ACTION ITEM:
Transcribe, word for word and without additions, each line below from the one containing "34 (22, 535)" through the one containing "error@releasecontact.com (116, 603)", both ends included.

Stored data:
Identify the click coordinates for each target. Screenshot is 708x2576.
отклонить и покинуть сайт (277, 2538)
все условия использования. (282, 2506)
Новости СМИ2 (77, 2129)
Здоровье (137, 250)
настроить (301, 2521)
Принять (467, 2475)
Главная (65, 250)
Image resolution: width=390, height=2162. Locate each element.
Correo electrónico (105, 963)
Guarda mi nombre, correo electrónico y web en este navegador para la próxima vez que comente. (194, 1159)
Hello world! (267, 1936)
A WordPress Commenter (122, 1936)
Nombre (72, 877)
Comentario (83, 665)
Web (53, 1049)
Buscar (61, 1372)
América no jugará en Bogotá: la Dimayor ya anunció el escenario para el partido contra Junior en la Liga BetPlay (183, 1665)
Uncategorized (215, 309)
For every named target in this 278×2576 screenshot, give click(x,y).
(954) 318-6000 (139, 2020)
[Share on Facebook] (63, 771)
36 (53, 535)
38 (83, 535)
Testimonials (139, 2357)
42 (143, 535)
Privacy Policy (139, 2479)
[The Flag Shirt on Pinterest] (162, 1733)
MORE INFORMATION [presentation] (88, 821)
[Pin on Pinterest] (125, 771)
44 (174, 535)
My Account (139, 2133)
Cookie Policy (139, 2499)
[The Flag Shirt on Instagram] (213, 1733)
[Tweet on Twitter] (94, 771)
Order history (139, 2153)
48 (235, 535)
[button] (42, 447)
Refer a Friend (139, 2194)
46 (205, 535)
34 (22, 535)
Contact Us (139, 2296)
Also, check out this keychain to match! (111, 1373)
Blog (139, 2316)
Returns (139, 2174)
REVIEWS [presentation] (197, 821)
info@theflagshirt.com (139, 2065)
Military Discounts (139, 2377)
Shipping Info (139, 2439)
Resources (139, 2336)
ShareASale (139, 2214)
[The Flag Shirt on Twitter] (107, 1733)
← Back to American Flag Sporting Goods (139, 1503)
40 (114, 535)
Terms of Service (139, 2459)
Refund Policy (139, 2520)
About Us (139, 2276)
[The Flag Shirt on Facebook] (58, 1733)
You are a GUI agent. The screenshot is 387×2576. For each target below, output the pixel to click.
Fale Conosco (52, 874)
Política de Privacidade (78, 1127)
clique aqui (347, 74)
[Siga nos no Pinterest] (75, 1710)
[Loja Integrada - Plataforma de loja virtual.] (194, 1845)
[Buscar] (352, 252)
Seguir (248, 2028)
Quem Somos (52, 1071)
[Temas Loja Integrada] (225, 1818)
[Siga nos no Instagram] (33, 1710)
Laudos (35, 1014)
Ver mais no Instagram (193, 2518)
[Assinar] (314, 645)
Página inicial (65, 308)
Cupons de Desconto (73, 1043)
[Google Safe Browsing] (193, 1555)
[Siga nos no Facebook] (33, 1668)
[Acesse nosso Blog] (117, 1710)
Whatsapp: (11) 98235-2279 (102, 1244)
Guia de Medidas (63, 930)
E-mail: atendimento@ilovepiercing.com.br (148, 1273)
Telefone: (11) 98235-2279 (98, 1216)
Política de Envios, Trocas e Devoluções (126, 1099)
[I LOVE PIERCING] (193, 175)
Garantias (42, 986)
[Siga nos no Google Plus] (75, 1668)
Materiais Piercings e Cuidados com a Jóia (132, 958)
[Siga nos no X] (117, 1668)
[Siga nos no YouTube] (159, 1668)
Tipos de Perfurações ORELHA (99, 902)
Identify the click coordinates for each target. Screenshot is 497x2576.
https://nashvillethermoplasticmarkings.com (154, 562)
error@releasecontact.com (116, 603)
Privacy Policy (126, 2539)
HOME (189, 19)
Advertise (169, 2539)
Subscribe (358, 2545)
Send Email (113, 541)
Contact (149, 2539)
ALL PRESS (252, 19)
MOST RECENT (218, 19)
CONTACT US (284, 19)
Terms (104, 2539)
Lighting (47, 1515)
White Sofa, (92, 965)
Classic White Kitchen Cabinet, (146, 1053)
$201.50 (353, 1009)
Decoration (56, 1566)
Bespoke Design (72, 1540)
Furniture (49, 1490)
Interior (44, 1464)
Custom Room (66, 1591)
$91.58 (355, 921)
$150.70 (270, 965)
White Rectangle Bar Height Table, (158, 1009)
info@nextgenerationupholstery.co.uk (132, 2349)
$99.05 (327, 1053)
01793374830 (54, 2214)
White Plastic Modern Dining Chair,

WRITTEN SOLUTION:
34 (22, 535)
Contact Us (139, 2296)
Also, check out this keychain to match! (111, 1373)
Blog (139, 2316)
Returns (139, 2174)
REVIEWS [presentation] (197, 821)
info@theflagshirt.com (139, 2065)
Military Discounts (139, 2377)
Shipping Info (139, 2439)
Resources (139, 2336)
ShareASale (139, 2214)
[The Flag Shirt on Twitter] (107, 1733)
← Back to American Flag Sporting Goods (139, 1503)
40 (114, 535)
Terms of Service (139, 2459)
Refund Policy (139, 2520)
About Us (139, 2276)
[The Flag Shirt on Facebook] (58, 1733)
You are a GUI agent. The screenshot is 387×2576. For each target below, output the pixel to click.
Fale Conosco (52, 874)
Política de Privacidade (78, 1127)
clique aqui (347, 74)
[Siga nos no Pinterest] (75, 1710)
[Loja Integrada - Plataforma de loja virtual.] (194, 1845)
[Buscar] (352, 252)
Seguir (248, 2028)
Quem Somos (52, 1071)
[Temas Loja Integrada] (225, 1818)
[Siga nos no Instagram] (33, 1710)
Laudos (35, 1014)
Ver mais no Instagram (193, 2518)
[Assinar] (314, 645)
Página inicial (65, 308)
Cupons de Desconto (73, 1043)
[Google Safe Browsing] (193, 1555)
[Siga nos no Facebook] (33, 1668)
[Acesse nosso Blog] (117, 1710)
Whatsapp: (11) 98235-2279 (102, 1244)
Guia de Medidas (63, 930)
E-mail: atendimento@ilovepiercing.com.br (148, 1273)
Telefone: (11) 98235-2279 (98, 1216)
Política de Envios, Trocas e Devoluções (126, 1099)
[I LOVE PIERCING] (193, 175)
Garantias (42, 986)
[Siga nos no Google Plus] (75, 1668)
Materiais Piercings e Cuidados com a Jóia (132, 958)
[Siga nos no X] (117, 1668)
[Siga nos no YouTube] (159, 1668)
Tipos de Perfurações ORELHA (99, 902)
Identify the click coordinates for each target. Screenshot is 497x2576.
https://nashvillethermoplasticmarkings.com (154, 562)
error@releasecontact.com (116, 603)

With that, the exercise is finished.